My point in posting is to Alert others that Iron monitoring is critical and a sever deficiency with Zero input is ALWAYS Life Ending if not corrected
Apologies for my rant, but if there is interest at some point in the future I can post numerous links on conditions surrounding her problem such as Pulse Oximetry under severe anemia, importance of Pre-Albumin and Albumin, especially for someone on TPN and a host of issues…
Right now I am facing a Statute of Limitations on her death. Sadly, the same lack of knowledge on TPN exists in the Legal world along with her age, despite the fact that she was medically drowned…
PS: she was not a vegetable, and wanted to live, and even stayed up to almost midnight on 7/04/18 watching the fireworks with us on tv at the hospital…. .

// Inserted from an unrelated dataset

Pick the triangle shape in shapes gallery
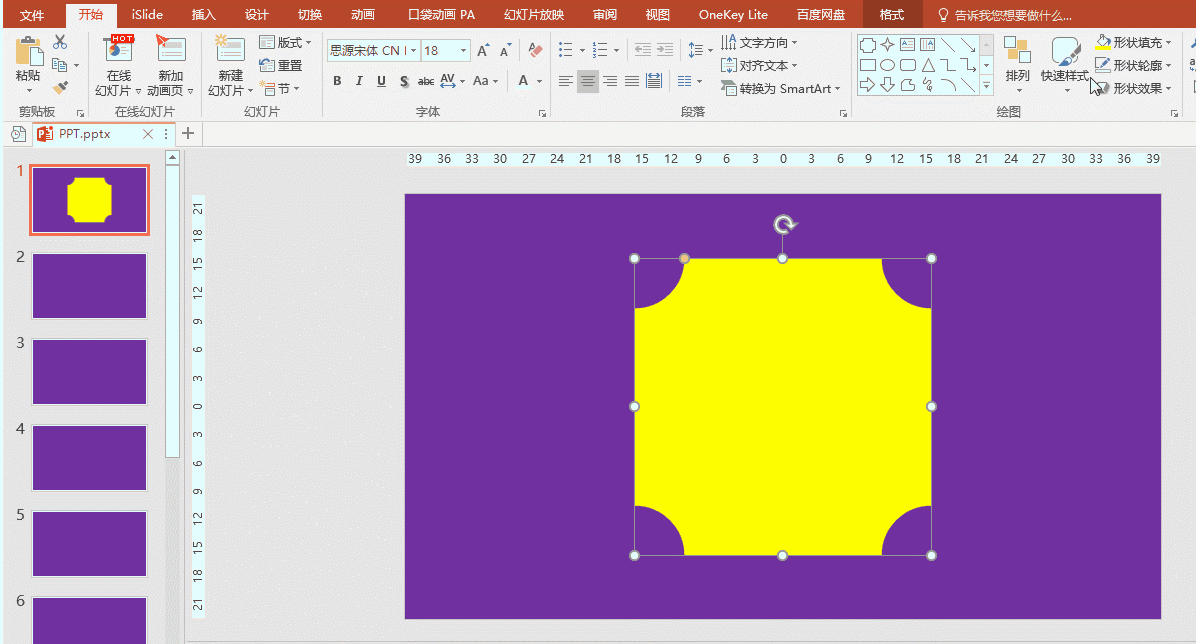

Thank You For Your Attention.
Thanks for your reply and link. Answers to your ?'s in reply to Colleen.
Thank you for the reply.
I cannot imagine some of the frustration you went through in dealing with your mothers care. I am sure it must have been extremely difficult when it seemed not all actions were being taken.
I do hope, at some point you can feel that you did your best to get her the health care you felt she deserved.

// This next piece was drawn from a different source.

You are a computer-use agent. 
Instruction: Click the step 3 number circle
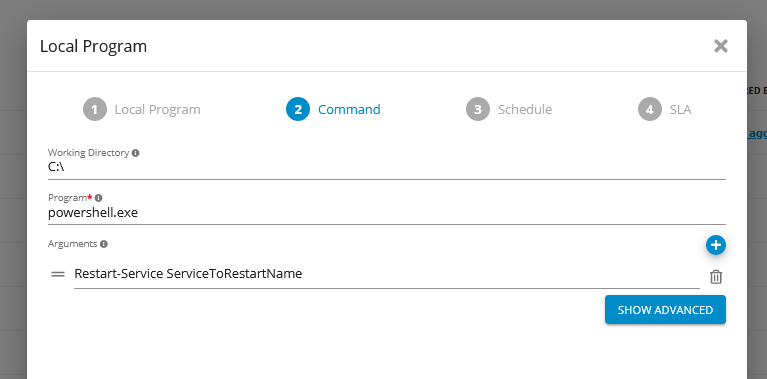[478, 109]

As a parent myself, I would take comfort in knowing that my child stood up for me and took my best interests to heart, which it appears you very much did.
Do take care.
Liked by Colleen Young, Connect Director, Teresa, Volunteer Mentor, bocajoes
@bocajoes, I appreciate your sharing your mom's story with the intent to educate other patients and caregivers. Searching the internet for information about iron and parenteral nutrition, I can attest to your statement that there is limited information available, especially for the lay person.
I agree with @grandpabob, your mom knows that you did everything you could. I'm sure you learned more about TPN than ever anticipated having to know and I admire your tenacity both in getting information and advocating for your mom. Are you able to advocate for yourself with this same thoroughness and diligence? I find it easier to advocate for others than myself, especially when ill.